● **Exercise task**: Copy out the items word for word, starting at the line containing "What do you see at coordinates (474, 198)" and ending at the line containing "This screenshot has width=1129, height=635.", with both of those lines included.

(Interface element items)
Begin

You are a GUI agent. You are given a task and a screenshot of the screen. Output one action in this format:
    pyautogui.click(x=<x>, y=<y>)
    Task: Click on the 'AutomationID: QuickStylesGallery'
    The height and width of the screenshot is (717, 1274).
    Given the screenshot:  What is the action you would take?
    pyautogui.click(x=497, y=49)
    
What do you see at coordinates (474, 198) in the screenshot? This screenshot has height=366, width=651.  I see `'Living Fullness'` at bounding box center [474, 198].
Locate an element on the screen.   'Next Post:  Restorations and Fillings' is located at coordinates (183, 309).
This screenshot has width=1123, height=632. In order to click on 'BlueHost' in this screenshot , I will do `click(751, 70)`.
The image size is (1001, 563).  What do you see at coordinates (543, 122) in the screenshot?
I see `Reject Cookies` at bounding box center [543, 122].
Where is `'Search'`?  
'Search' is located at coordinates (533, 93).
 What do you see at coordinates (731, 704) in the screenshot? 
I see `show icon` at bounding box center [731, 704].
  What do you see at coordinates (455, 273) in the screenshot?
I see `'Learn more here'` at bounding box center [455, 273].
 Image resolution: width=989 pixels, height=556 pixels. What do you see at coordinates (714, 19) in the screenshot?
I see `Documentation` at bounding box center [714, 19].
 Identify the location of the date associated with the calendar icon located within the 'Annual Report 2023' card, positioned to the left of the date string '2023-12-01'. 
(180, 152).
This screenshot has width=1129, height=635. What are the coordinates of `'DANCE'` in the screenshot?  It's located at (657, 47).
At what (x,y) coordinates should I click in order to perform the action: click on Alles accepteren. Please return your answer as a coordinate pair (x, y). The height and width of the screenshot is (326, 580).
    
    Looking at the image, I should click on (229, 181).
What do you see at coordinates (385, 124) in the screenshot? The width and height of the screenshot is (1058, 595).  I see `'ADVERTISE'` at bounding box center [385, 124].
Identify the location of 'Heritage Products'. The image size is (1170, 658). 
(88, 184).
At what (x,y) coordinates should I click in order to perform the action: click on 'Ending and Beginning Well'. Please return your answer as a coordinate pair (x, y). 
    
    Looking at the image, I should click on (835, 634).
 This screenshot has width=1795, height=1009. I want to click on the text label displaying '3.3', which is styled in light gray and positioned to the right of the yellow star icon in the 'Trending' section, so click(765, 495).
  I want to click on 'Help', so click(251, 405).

End

● **Task answer**:
What do you see at coordinates (474, 198) in the screenshot? This screenshot has height=366, width=651.  I see `'Living Fullness'` at bounding box center [474, 198].
Locate an element on the screen.   'Next Post:  Restorations and Fillings' is located at coordinates (183, 309).
This screenshot has width=1123, height=632. In order to click on 'BlueHost' in this screenshot , I will do `click(751, 70)`.
The image size is (1001, 563).  What do you see at coordinates (543, 122) in the screenshot?
I see `Reject Cookies` at bounding box center [543, 122].
Where is `'Search'`?  
'Search' is located at coordinates (533, 93).
 What do you see at coordinates (731, 704) in the screenshot? 
I see `show icon` at bounding box center [731, 704].
  What do you see at coordinates (455, 273) in the screenshot?
I see `'Learn more here'` at bounding box center [455, 273].
 Image resolution: width=989 pixels, height=556 pixels. What do you see at coordinates (714, 19) in the screenshot?
I see `Documentation` at bounding box center [714, 19].
 Identify the location of the date associated with the calendar icon located within the 'Annual Report 2023' card, positioned to the left of the date string '2023-12-01'. 
(180, 152).
This screenshot has width=1129, height=635. What are the coordinates of `'DANCE'` in the screenshot?  It's located at (657, 47).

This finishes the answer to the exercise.